* _GOAL_: Output the lines below exactly, starting with the line that contains "Click John Doe's large purple avatar" and continuing through the line that contains "[x=241, y=235]", both included. Leave the pictures out of your answer.

Target position records:
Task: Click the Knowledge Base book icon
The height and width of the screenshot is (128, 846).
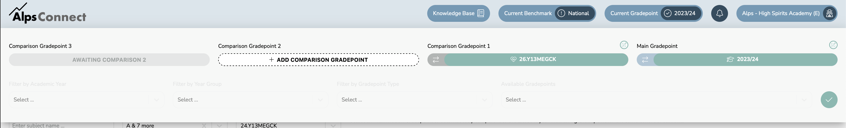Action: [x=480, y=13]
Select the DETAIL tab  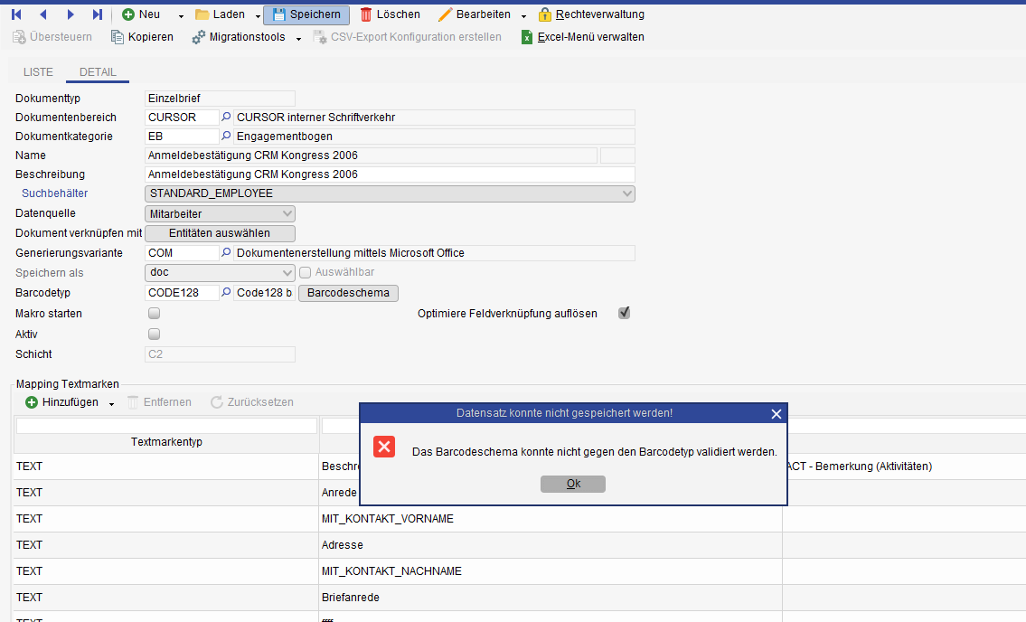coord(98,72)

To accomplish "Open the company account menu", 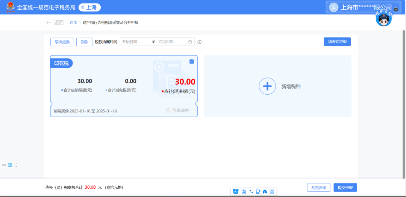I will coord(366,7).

==

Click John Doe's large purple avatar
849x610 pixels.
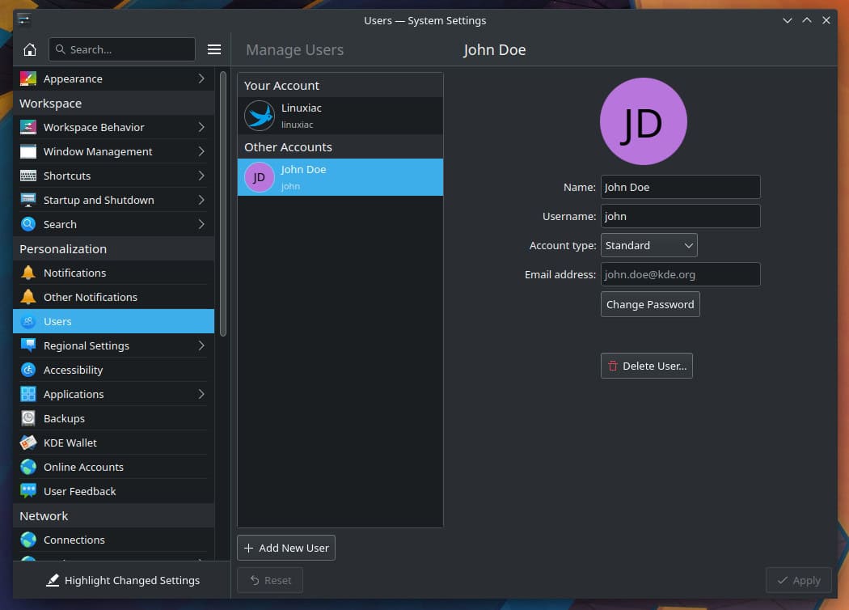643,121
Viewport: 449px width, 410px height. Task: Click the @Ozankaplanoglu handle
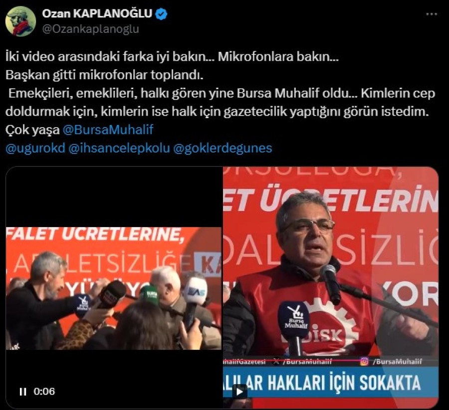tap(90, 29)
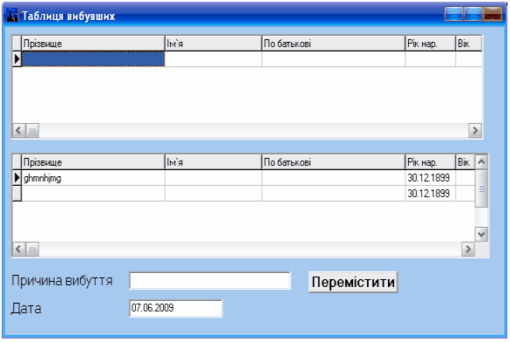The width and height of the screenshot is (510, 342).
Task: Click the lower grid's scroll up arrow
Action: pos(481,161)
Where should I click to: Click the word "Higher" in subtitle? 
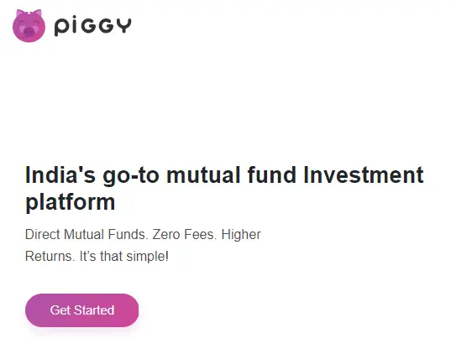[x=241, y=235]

* _FULL OUTPUT_:
Click John Doe's large purple avatar
849x610 pixels.
643,121
Viewport: 449px width, 410px height. Task: Click the @Ozankaplanoglu handle
tap(90, 29)
The width and height of the screenshot is (510, 342).
Task: Click the lower grid's scroll up arrow
Action: pos(481,161)
Where should I click to: Click the word "Higher" in subtitle? 
[x=241, y=235]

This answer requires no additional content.